Şehir turumuzu tamamladıktan sonra konağımıza gelip yol hazırlığımızı yaptık. Motor gezilerinde bu toplanma işi biraz daha uzun sürüyor. Öncelikle eşyalarınızı motorun küçük bagajına sığacak şekilde düzgün toplayacaksınız, sonra kılık kıyafetleri giyeceksiniz (bot, pantolon, içlik, mont, eldiven, balaklava, kulak tıkacı, kask), en sonunda da malzemeleri motora yükleyip güzelce bağlayacaksınız. İyi bağlamazsanız bir bakmışsınız arka bagaj uçmuş, gitmiş :).
Saat on bir civarı yeniden yollardaydık. Hedefimiz, yukarıda bahsettiğim İstiklal Yolu’nun başlangıcı olan İnebolu. Hava açık ve güneşliydi ama hareket halindeyken sıcağı anlamıyorsunuz. Zaten rakım olarak da epey yükseleceğiz. İçliğimi depo üstü çantama koydum. Üşürsem çıkarıp giyeceğim. Kendime güzel bir müzik açıp manzaranın keyfini çıkarmaya başladım.

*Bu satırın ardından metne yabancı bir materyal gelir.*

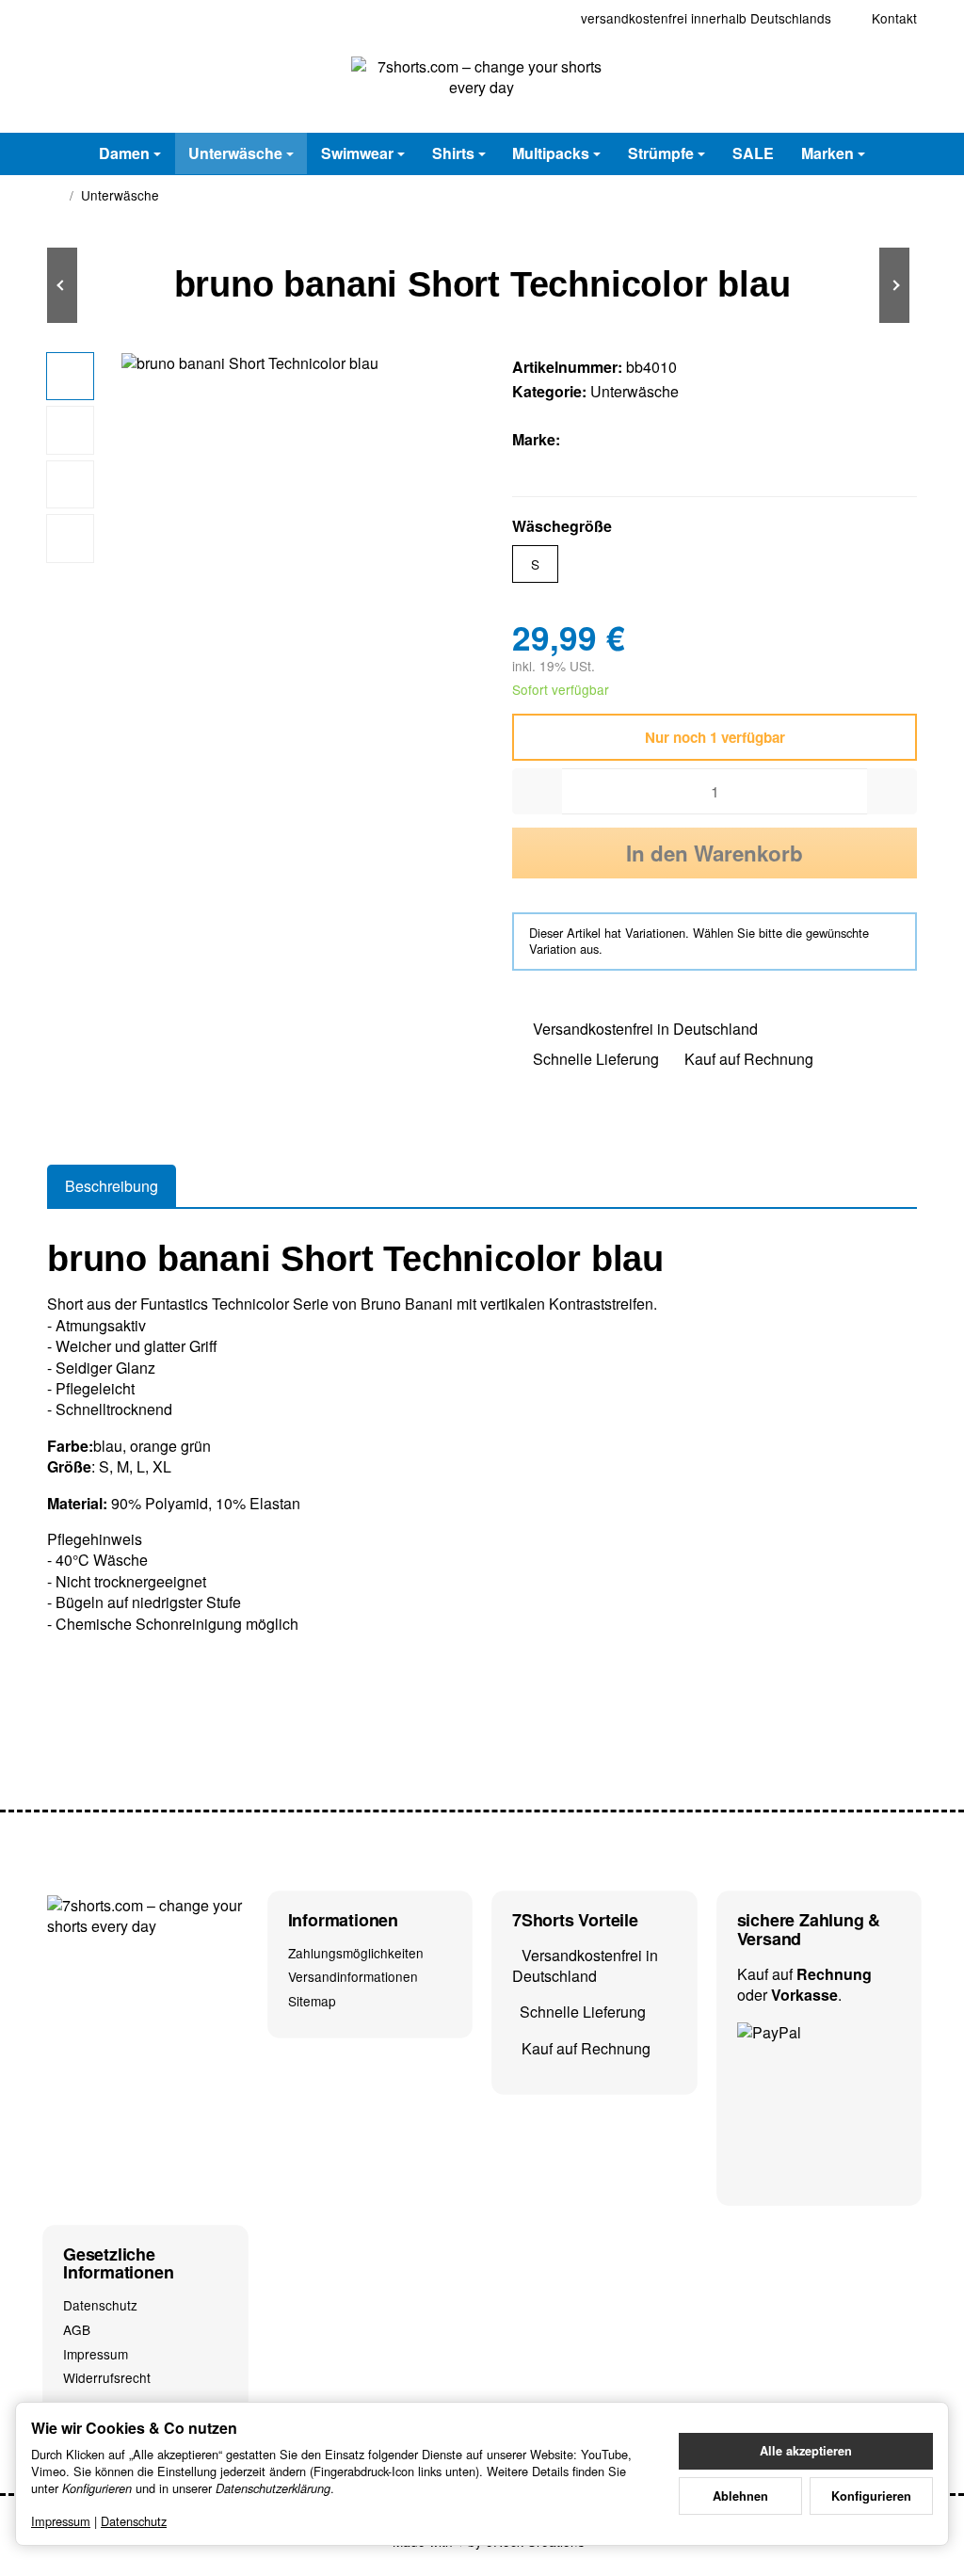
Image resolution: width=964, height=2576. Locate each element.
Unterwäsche (235, 153)
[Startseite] (54, 195)
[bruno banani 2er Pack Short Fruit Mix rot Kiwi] (860, 285)
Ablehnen (740, 2495)
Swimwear (357, 153)
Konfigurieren (871, 2495)
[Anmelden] (853, 84)
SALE (753, 153)
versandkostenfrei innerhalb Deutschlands (706, 17)
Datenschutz (134, 2521)
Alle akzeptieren (806, 2450)
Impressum (60, 2521)
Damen (124, 153)
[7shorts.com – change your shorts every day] (481, 84)
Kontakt (894, 17)
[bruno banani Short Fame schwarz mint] (103, 285)
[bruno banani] (605, 440)
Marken (827, 153)
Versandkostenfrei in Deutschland (645, 1028)
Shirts (453, 153)
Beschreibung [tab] (111, 1186)
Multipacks (550, 153)
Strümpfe (661, 153)
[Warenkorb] (899, 84)
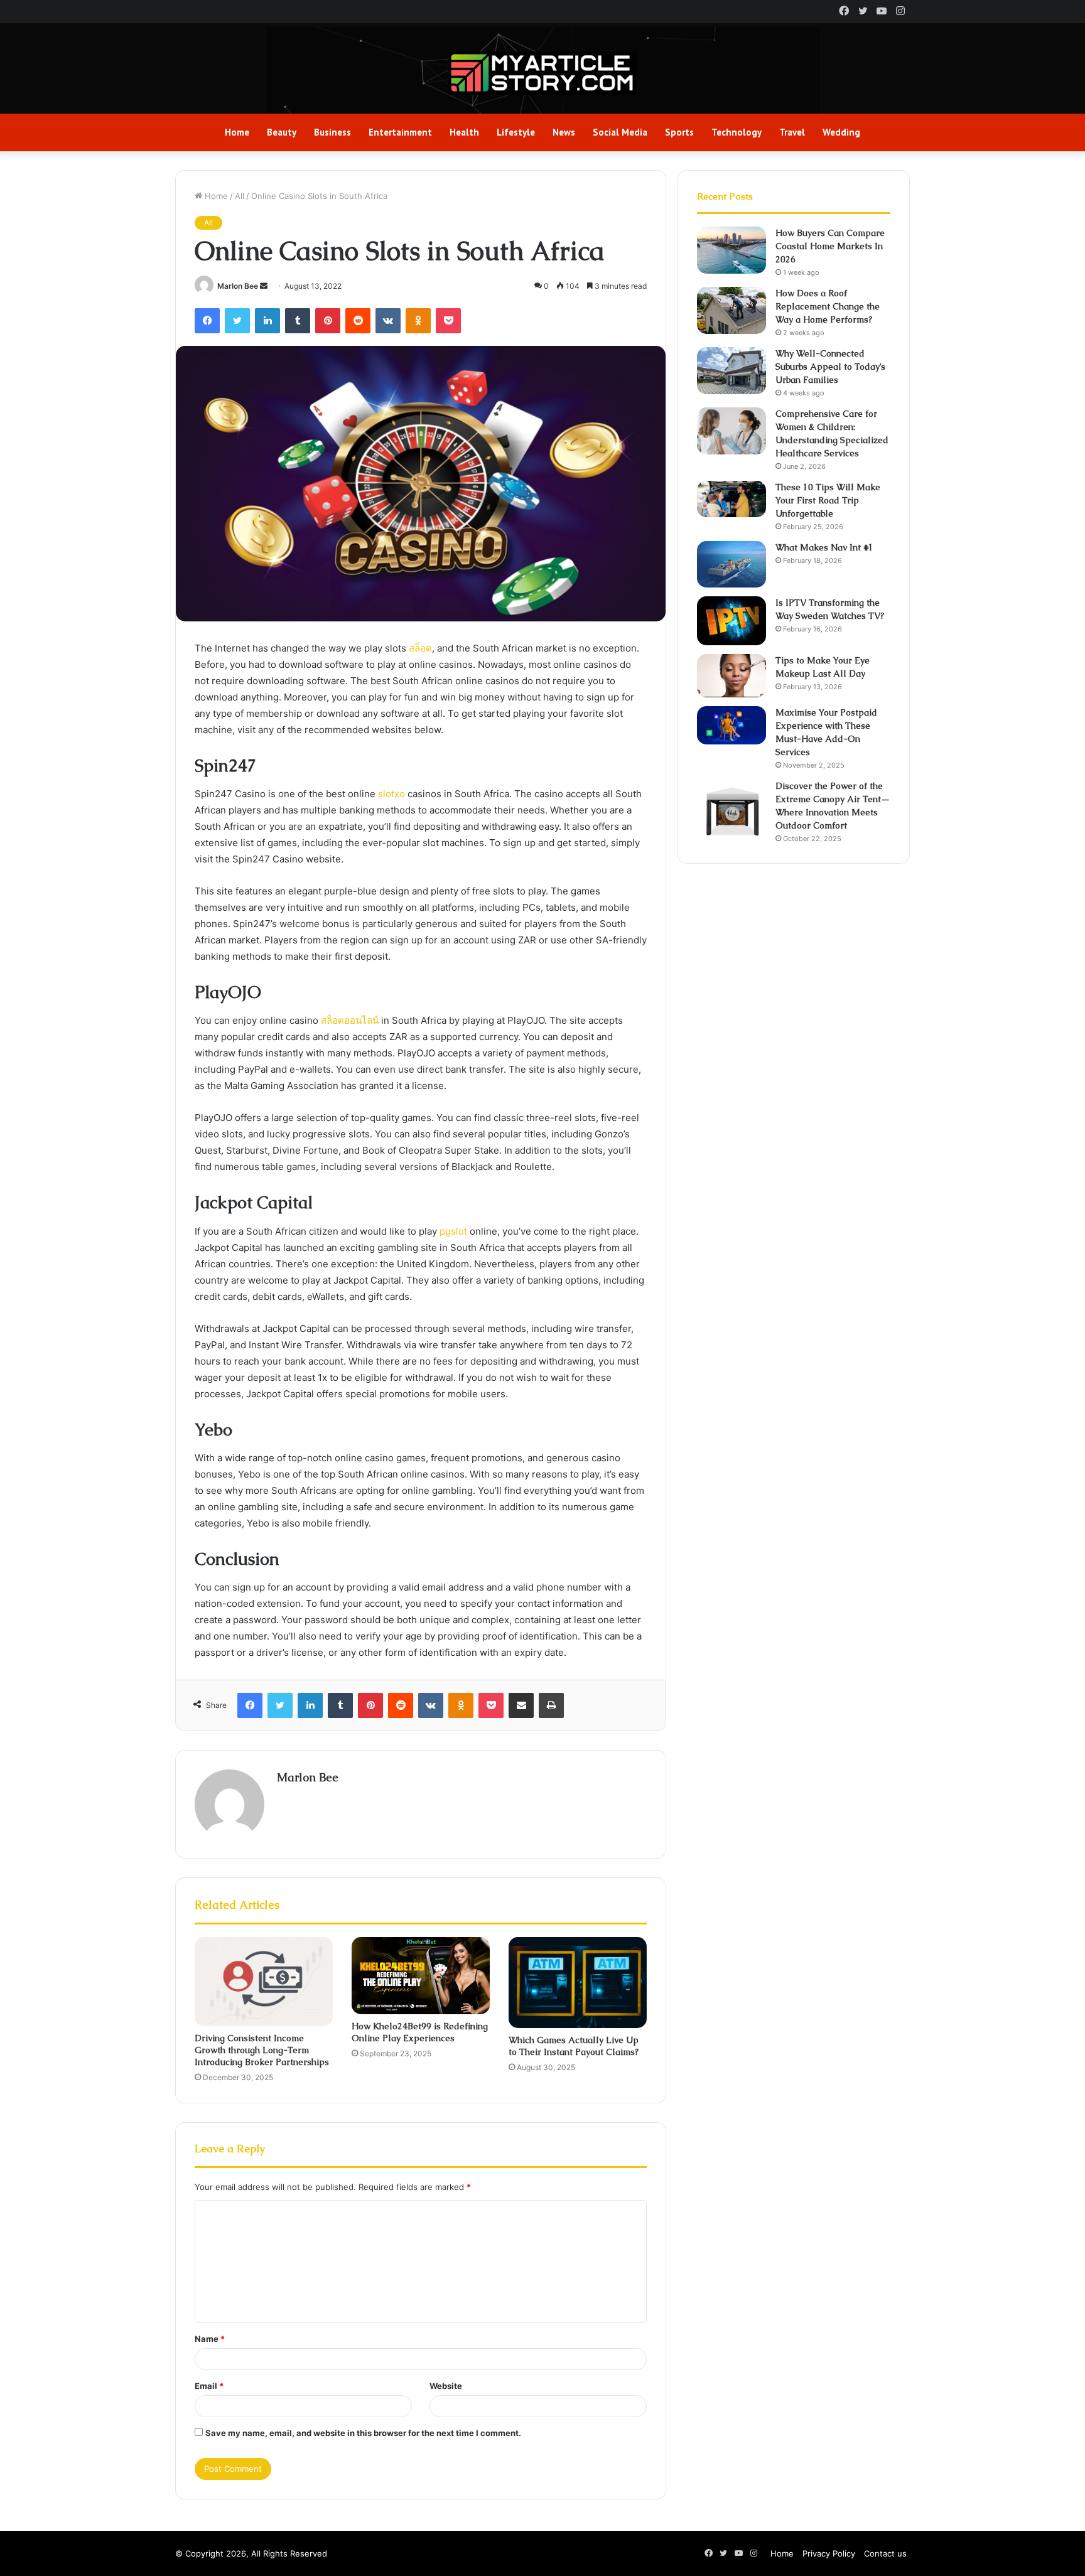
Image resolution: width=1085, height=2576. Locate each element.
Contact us (885, 2553)
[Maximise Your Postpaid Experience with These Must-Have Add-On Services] (731, 725)
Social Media (620, 132)
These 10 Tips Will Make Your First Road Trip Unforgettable (827, 500)
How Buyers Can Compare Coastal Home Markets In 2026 (830, 246)
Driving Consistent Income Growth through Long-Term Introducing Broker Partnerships (262, 2050)
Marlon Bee (237, 286)
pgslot (453, 1231)
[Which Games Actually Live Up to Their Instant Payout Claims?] (578, 1982)
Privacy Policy (828, 2553)
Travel (792, 132)
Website (445, 2386)
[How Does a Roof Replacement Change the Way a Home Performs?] (731, 310)
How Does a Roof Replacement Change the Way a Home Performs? (827, 306)
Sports (679, 132)
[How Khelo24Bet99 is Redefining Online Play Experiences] (421, 1975)
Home (237, 132)
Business (332, 132)
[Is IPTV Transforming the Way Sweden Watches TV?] (731, 620)
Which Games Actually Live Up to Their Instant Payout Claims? (574, 2046)
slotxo (391, 794)
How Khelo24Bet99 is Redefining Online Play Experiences (420, 2032)
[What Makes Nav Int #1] (731, 564)
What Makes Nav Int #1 (824, 547)
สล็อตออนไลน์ (350, 1020)
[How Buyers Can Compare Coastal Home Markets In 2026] (731, 250)
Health (464, 132)
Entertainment (400, 132)
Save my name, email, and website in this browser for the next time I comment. (363, 2433)
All (239, 196)
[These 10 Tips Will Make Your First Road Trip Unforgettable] (731, 499)
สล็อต (420, 648)
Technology (736, 132)
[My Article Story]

Yarım saat içinde Küre Milli Parkı sınırlarına dahil olmuştuk. Tabiat birden değişti. Yemyeşil ormanları yara yara ilerliyorduk. Buke de sevdiği virajları bulmuş bir o yana bir bu yana yatarak yolun tadını çıkarıyordu. Kaskın vizörünü açıp içime serin dağ havasını çektim. Yolda olmak güzel be…





İnebolu’da yeşilin yanına bir de mavi koyduk. Solumuz mavi sağımız yeşil, sahil yolunda süper manzaralar eşliğinde yol almaya başladık. Saat de yavaş yavaş öğlene geliyordu. Biz acıkmaya başlamıştık motorlar da susamaya…


Abana – Çatalzeytin arası yol, zaman zaman tepelerin üstünden veya arkasından geçiyordu. Bir hafta önce bu bölgeyi vuran sağanak yağışlar bazı yerlerde toprak kaymasına neden olmuş. Yol açılmış fakat heyelanın izleri belli oluyor. Hatta bir kaç yerde çalışmalar hala devam ediyor ve trafik tek şeritten veriliyordu. Zemin kaygan olduğundan ve önümüze ne çıkacağını kestiremediğimizden bu bölgede daha temkinli gidiyoruz. Zaten hızlı gidip de manzarayı kaçırmak olmaz.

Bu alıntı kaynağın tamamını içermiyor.